Das Weglassen des Händeschlages zur Begrüßung und zum Abschied, das Tragen von Schutzmasken, die uns nicht nur schützen, sondern auch vermummen, das Halten eines größtmöglichen Abstands im Raum - all das steht für eine Umkehrung davon, dass wir Nähe und den unmittelbaren Kontakt zum anderen auch zum psychischen Überleben brauchen - die Welt steht Kopf.
Die dramatischste Veränderung des Rahmens durch die Pandemie stellt für mich persönlich die Einführung der Videotherapie dar. Auch hierzu möchte ich ein paar Gedanken teilen.
Für mache meiner Patienten stellt diese spezielle Situation eine - Teils bedrohliche und Teils verführerische - Entgrenzung dar, für andere eine unüberwindliche Hürde. Paradoxerweise kann eben gerade durch die reale Entfernung und physische Trennung und den dadurch bedingten Schutz vor Grenzüberschreitung bei manchen Patienten mehr Nähe entstehen oder zugelassen werden. Eine Patientin gestand mir in einer Videositzung unter Tränen, ihr werde erst jetzt im entfernten Liegen klar, dass sie mir in den Stunden im Behandlungsraum immer nur etwas vorgemacht habe, eine Rolle gespielt habe, das gesagt habe, von dem sie angenommen habe, dass ich es von ihr hören wolle. Jetzt werde ihr zum ersten Mal bewusst, dass sie „nur eine Hülle“ sei, die man nach Belieben füllen könne. Diese Erkenntnis war von Einsamkeit und großem Schmerz begleitet, wurde dann aber zu einem Wendepunkt in der Therapie. Zum ersten Mal hatten wir beide das Gefühl, uns wirklich nahegekommen zu sein.

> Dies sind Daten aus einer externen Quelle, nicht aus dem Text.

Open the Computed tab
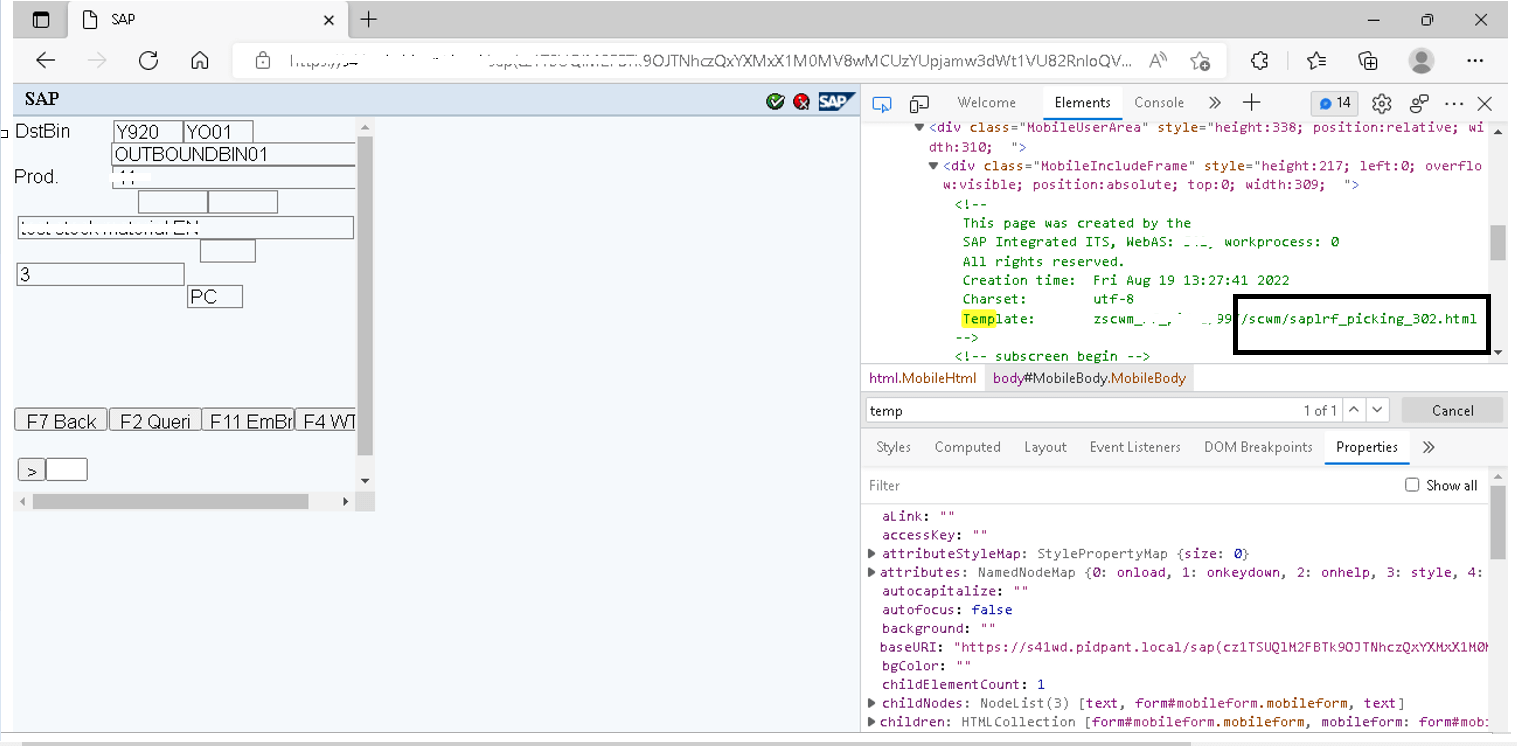 click(x=967, y=447)
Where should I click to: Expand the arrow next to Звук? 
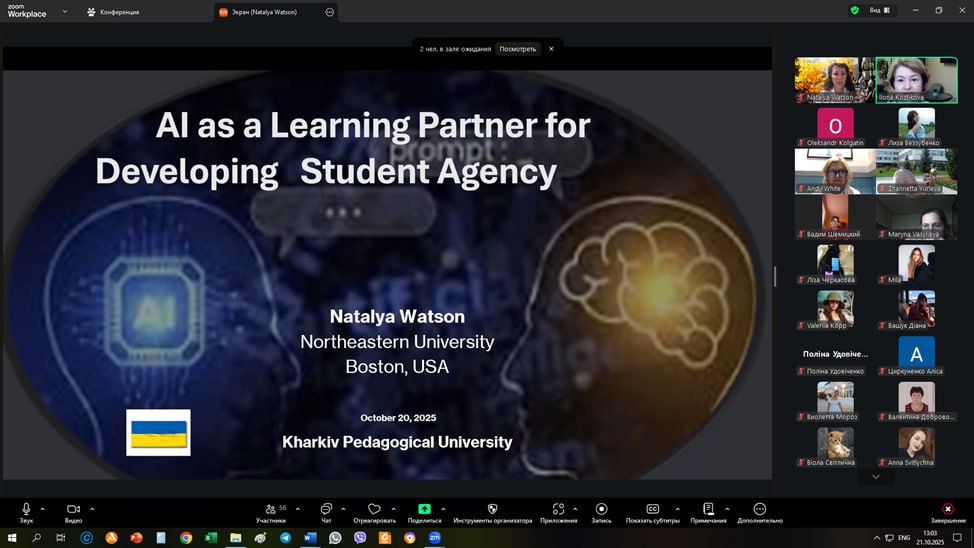point(42,509)
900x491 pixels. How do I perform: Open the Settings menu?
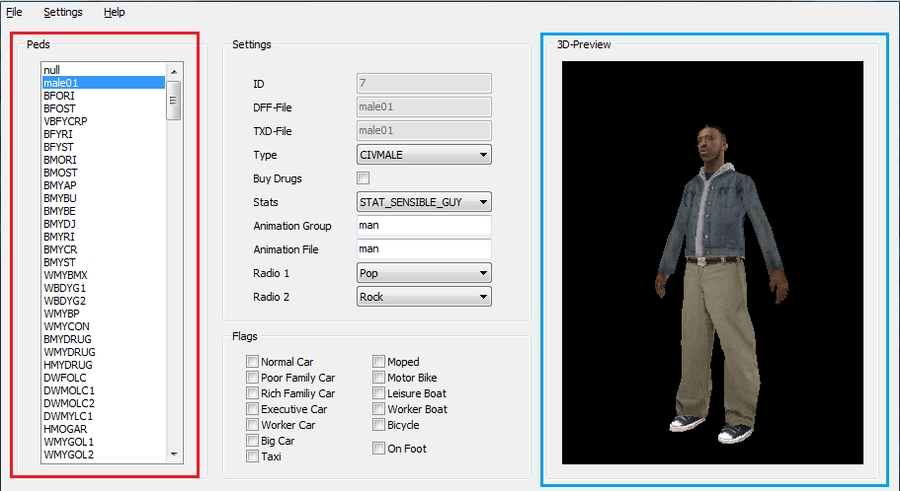pos(63,12)
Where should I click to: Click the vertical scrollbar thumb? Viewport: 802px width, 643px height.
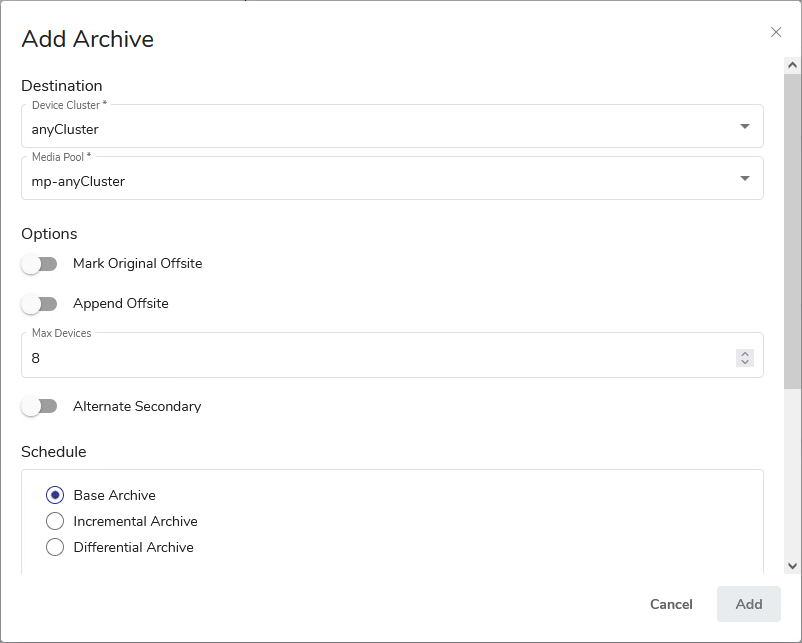click(792, 230)
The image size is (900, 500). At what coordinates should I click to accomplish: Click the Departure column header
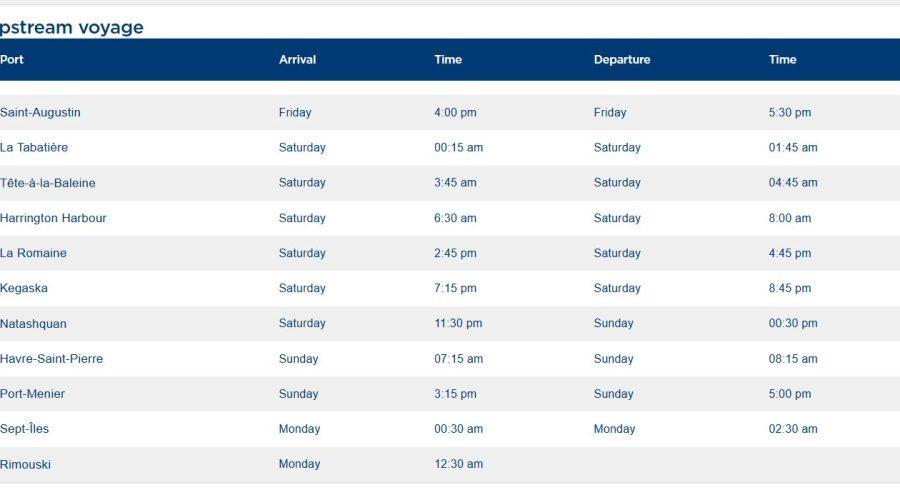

Ein anderer Patient stimmte einer Videositzung zu, da er sich in Quarantäne befand und erlebte diese – wie im Nachhinein klar wurde – geradezu traumatisch. Zum ersten Mal drang ich tatsächlich in seine reale Welt ein, in sein Wohnzimmer und er konnte nichts mehr vor mir verstecken. Paranoide Ideen waren die Folge, Phantasien, ich könne ihn ganz und gar durchschauen und wüsste alles über ihn, er war sich z.B. fast sicher, ich wüsste alles über den Inhalt der Therapie, die er vor einigen Jahren bei einer anderen Therapeutin gemacht hatte. Aber das Entscheidende hierbei war: Wie konnten im Nachhinein genau darüber ins Gespräch kommen und seine paranoiden Phantasien verstehen und bearbeiten. Ich denke, auch wenn dieses Erlebnis für diesen Patienten wirklich eine Zumutung war, letzten Endes hat es uns weitergebracht.
Vor dem Hintergrund dieser beiden Erfahrungen (und einiger anderer) wehre ich mich ein wenig gegen die Bewertung der Videotherapie als ein Angriff auf den analytischen Rahmen. Oder zumindest dagegen, in diesem Angriff nur etwas Schädliches zu sehen. Vielmehr ist es meiner Ansicht nach so, dass sie eine Realität darstellt, die da ist und mit der wir umgehen, über die wir reflektieren müssen und die wir (zumindest in manchen Fällen) eben auch als wertvolle Erkenntnisquelle nutzen können. Bei diesem Gedanken musste ich kurz auch an die historische Wandlung des Begriffes der Gegenübertagung denken vom behandlungstechnischen Hindernis hin zur wichtigen Erkenntnisquelle wie bei Paula Heimann.
Wir können uns unsere analytische Welt halt nicht backen, wie wir sie gerne hätten, und auch den Rahmen unserer Behandlungen nicht. Aber wir können und sollten uns immer bemühen, den analytischen Blick auf die Veränderungen nicht zu verlieren, denen der Rahmen manchmal zwangsweise unterliegt und uns hierüber auszutauschen. Vor diesem Hintergrund bin ich sehr dankbar für Ihre Initiative!